The Republic of Florence started to plan this cathedral in the late 1200s AD, when Dante was growing up, to replace the old cathedral from about 500 AD that was too small and old. They had already replaced their old baptistery, and now they wanted to do the cathedral. (Duomo means “cathedral” in Italian.)
The government of Florence raised money to pay for their new cathedral with a tax on people’s wills. The new church was very big – it is the fourth biggest church in the world – and so it was very hard to build.
Arnolfo di Cambio, the first architect to work on the Duomo (DWOH-mo) designed the duomo in the Gothic style, with a main nave and two side aisles, and an apse in the back. But di Cambio died in 1302, and a new group of men took over the government of Florence. Work stopped for a long time.
In 1334, the artist Giotto agreed to work on the Duomo, but he only had time to build the campanile (bell-tower) before he died three years later. Then Pisano took over as the architect, but when a terrible plague killed thousands of people in Florence in 1348, work stopped again. (This was the Black Death that killed many of Boccaccio‘s friends.)

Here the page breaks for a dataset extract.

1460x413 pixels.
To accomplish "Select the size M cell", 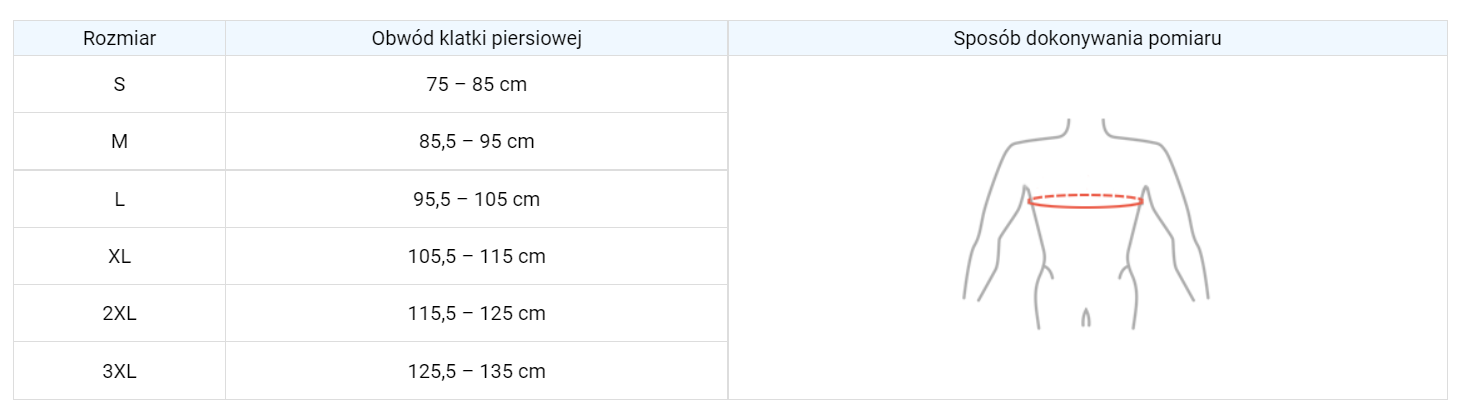I will 119,142.
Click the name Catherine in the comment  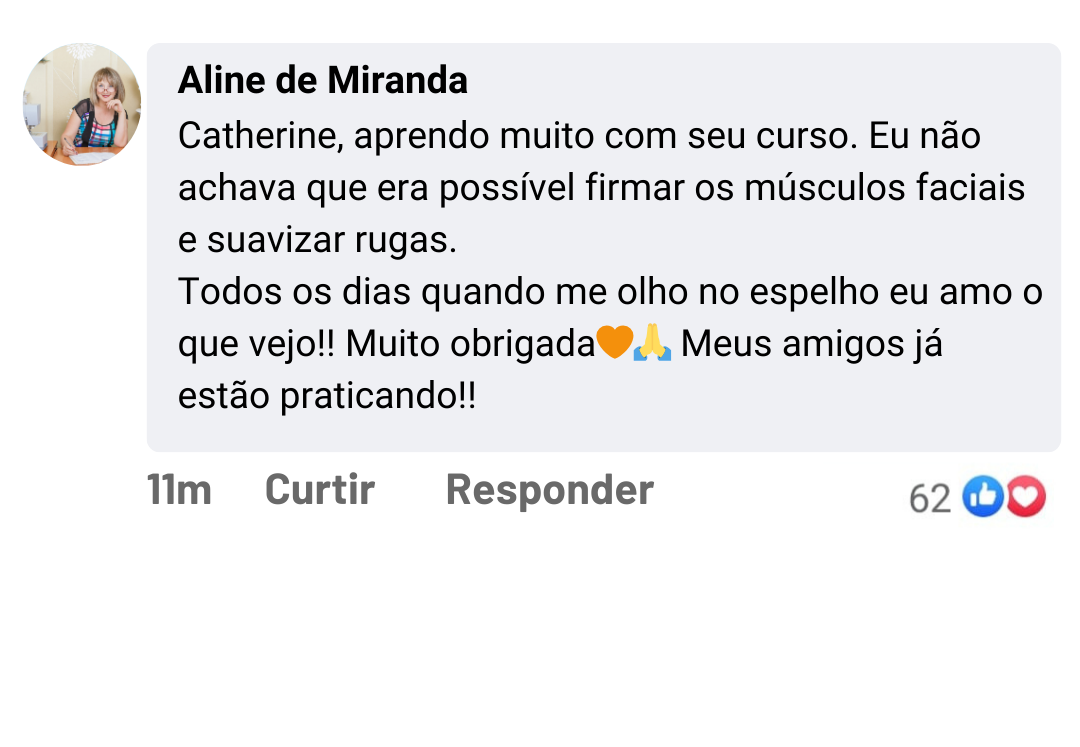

The Duomo, with music recorded at the Duomo and the sound of the Duomo’s bells
Twenty-seven years later, in 1375, workmen actually tore down the old cathedral and began building the new one, somewhat modernized from the original plan which was now almost a hundred years old. In 1418, with most of the cathedral built, Brunelleschi (brew-nuh-LESS-key) designed a great dome to go over the high altar at the crossing (where the transeptcrossed the nave), and worked out how to build it. The cathedral was basically finished in 1436, even though the red, white, and green marble on the outside wasn’t finished until four hundred years later.
On the inside, there are fresco paintings by Paolo Uccello.